The table shows three-year averages for key macroeconomic variables in the most recent period for which data are available. Most of the indicators appear elsewhere in this book. Readers may wish to consult the notes to tables 4.12, 4.16, 4.17, 4.20–4.22, 4.24, and 5.5 for further discussion of the sources and reliability of the data.
Seignorage, which does not appear elsewhere in this book, is the net revenue derived by the government or monetary authorities through the issuance of money. In the past seignorage was measured as the difference between the face value of money and the value of the metals it was made from. Now that money is printed, the cost of its production can be ignored. Seignorage is therefore measured by the change in holdings of reserve or base money, which in most countries is equal to the non-interest-bearing liabilities of the central bank.
Definitions
• Current account balance is the sum of net trade (exports minus imports) in goods, services, and income plus net current transfers.
• Gross domestic savings are the difference between GDP and total consumption.
• Gross domestic investment is the sum of all outlays on additions to capital assets, plus changes in inventories.
• Overall fiscal deficit is the overall budget deficit of the central government, calculated as current and capital revenue and official grants received, less total expenditure and lending minus repayments.
• External debt (present value) is the discounted present value of future debt service payments, including private, public, and publicly guaranteed short- and long-term debt.
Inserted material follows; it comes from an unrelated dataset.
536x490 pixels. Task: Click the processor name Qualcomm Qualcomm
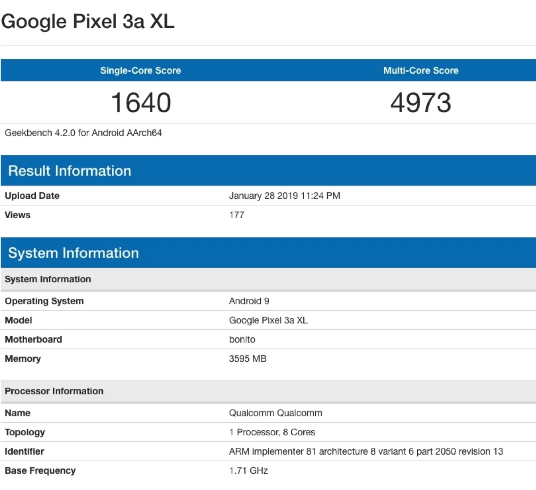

The discount rate reflects market lending rates for the currency in which the loan is denominated.
• GDP deflator is the price index that measures the change in the price level of GDP relative to real output.
• Seignorage is the annual change in holdings of reserve money (IFS line 14).
• Money and quasi money refer to the M2 definition of money supply (IFS line 34 and 35).
• Real effective exchange rate is a trade-weighted index of a country's real exchange rates. An increase represents an appreciation of the currency.
• Real interest rate is the deposit interest rate (IFS line 60l) adjusted for the rate of inflation as measured by the GDP deflator.
• Gross international reserves comprise holdings of monetary gold, special drawing rights (SDRs), the reserve position of members in the International Monetary Fund (IMF), and holdings of foreign exchange under the control of monetary authorities, expressed in terms of the number of months of imports of goods and services they could pay for.
The indicators in the table come from the World Bank's national accounts data files and the IMF's International Financial Statistics and Government Finance Statistics.